### INSTRUCTIONS TO FOLLOW:
Search the records below for the word "computer" and show every line where it occurs.

[Items from a data source]
· · ·

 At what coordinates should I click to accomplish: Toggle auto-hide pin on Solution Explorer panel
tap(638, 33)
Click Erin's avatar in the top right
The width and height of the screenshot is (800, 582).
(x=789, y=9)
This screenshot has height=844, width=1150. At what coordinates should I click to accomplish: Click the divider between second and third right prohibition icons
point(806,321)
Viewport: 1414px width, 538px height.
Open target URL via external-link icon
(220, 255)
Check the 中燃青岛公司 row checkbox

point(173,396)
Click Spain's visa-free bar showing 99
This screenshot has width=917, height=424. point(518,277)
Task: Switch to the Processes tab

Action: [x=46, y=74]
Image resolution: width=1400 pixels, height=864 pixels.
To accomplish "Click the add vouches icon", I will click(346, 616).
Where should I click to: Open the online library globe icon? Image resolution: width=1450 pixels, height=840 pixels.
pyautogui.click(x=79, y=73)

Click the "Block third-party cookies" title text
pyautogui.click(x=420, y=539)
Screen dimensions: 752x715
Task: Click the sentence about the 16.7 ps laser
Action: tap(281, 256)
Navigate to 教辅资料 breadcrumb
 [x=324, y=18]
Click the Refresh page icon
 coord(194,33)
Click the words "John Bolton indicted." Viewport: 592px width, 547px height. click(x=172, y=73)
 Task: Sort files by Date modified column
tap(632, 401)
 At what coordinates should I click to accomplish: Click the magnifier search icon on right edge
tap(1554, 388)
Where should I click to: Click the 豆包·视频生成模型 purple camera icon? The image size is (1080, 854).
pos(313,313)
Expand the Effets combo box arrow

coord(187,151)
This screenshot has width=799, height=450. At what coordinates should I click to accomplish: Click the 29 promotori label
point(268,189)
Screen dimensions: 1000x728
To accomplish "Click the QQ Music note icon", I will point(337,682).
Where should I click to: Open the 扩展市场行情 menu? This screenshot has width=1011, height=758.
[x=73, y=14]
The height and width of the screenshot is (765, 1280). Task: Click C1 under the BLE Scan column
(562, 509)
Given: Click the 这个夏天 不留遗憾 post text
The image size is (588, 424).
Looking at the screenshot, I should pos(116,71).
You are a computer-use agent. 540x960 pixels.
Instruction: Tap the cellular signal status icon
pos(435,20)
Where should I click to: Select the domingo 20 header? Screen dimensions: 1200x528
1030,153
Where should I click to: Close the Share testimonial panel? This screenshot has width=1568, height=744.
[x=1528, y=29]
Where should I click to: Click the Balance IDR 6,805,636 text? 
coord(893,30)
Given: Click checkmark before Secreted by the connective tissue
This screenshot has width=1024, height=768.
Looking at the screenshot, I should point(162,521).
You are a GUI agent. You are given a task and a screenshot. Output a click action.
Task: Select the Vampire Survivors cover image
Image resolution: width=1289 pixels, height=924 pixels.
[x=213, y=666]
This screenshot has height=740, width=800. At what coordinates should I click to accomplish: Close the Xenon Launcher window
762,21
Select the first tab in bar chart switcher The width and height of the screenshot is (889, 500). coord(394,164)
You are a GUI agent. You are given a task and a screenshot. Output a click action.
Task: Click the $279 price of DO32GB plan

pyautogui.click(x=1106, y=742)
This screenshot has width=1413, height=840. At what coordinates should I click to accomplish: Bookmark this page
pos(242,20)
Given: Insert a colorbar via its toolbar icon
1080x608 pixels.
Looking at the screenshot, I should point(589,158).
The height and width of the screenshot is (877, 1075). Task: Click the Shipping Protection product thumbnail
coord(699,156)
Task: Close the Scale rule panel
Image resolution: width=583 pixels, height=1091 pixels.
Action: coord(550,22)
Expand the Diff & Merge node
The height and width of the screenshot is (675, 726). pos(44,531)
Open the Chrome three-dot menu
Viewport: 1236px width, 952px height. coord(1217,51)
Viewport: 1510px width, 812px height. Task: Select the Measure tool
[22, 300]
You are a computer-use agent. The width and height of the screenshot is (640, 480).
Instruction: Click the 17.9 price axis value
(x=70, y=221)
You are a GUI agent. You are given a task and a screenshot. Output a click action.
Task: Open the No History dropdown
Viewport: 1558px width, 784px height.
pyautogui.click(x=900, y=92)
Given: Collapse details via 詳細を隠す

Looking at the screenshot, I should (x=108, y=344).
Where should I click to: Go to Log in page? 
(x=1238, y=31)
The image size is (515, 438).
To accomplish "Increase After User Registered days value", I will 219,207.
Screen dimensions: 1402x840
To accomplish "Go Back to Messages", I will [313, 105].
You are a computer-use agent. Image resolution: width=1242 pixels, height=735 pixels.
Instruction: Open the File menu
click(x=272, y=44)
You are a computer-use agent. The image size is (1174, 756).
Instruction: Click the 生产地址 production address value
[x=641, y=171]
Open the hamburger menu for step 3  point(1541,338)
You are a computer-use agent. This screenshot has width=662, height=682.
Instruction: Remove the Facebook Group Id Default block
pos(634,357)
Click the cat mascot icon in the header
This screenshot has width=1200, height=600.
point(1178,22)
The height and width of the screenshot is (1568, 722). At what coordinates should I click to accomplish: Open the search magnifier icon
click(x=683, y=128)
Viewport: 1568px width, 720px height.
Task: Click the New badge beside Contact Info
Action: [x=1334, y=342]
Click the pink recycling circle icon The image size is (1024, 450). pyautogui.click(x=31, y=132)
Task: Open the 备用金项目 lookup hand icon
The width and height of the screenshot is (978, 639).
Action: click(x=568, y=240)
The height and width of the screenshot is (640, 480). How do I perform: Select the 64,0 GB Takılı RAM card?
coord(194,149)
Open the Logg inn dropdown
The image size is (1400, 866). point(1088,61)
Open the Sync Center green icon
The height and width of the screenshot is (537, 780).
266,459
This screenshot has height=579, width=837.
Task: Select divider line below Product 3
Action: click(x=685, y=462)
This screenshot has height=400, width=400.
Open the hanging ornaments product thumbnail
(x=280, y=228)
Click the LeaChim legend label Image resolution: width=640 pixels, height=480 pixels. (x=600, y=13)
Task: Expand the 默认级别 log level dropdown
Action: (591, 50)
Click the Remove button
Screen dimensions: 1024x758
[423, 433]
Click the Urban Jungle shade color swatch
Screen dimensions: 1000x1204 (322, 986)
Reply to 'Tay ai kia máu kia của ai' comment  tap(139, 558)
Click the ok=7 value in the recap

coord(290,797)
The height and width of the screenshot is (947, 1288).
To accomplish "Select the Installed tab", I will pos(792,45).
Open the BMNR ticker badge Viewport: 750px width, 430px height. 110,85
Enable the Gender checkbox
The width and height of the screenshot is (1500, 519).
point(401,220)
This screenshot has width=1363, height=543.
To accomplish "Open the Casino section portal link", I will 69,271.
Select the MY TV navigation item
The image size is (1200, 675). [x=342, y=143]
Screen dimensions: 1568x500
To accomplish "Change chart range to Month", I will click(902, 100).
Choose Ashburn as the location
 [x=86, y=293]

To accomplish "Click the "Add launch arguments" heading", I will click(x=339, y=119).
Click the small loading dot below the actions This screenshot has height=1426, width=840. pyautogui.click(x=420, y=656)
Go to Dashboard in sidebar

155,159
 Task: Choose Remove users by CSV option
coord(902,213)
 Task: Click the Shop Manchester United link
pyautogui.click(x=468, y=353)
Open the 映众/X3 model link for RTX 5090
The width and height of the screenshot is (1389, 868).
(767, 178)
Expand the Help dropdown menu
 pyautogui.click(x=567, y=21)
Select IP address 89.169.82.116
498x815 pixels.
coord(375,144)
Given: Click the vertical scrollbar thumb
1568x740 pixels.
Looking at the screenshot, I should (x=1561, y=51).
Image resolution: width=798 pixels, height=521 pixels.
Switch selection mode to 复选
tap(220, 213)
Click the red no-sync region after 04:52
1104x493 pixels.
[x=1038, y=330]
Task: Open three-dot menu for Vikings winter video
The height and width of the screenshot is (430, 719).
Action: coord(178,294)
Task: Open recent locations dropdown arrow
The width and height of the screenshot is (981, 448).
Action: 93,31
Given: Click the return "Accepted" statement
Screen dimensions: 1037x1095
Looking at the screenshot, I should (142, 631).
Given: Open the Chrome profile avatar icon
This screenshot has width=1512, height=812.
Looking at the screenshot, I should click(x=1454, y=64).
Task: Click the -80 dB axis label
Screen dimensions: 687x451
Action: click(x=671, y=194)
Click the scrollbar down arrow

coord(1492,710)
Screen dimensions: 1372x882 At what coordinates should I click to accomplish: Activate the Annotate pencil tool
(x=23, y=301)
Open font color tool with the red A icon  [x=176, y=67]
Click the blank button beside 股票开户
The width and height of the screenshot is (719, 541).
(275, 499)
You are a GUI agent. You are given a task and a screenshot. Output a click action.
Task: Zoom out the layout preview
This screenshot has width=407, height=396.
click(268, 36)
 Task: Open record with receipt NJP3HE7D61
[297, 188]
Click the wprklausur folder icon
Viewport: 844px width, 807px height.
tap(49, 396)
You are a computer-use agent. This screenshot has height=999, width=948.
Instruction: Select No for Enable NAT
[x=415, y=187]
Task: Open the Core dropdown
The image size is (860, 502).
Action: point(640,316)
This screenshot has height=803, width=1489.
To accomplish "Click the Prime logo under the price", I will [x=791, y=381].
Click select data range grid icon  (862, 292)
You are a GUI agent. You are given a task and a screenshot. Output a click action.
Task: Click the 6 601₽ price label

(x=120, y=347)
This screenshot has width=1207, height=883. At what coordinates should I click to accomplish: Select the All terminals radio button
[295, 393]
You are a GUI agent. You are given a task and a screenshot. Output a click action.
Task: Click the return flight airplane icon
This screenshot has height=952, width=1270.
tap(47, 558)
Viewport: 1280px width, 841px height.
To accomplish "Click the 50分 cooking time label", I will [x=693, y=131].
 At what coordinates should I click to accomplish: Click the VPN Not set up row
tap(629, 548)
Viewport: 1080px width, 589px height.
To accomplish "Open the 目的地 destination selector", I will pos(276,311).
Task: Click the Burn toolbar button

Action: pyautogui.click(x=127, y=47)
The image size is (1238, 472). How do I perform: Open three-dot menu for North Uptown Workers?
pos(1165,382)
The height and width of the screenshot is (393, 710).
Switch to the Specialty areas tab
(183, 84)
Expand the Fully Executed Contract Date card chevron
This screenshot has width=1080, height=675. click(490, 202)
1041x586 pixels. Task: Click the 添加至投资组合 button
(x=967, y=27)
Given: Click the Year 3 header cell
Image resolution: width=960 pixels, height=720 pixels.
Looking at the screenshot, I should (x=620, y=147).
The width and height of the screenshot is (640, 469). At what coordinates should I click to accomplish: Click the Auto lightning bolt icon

· · ·

### ANSWER SPACE:
You are a computer-use agent. 540x960 pixels.
You are a computer-use agent. The width and height of the screenshot is (640, 480).
You are a computer-use agent. Image resolution: width=1242 pixels, height=735 pixels.
You are a computer-use agent. The image size is (1174, 756).
You are a computer-use agent. This screenshot has width=662, height=682.
You are a computer-use agent. This screenshot has height=999, width=948.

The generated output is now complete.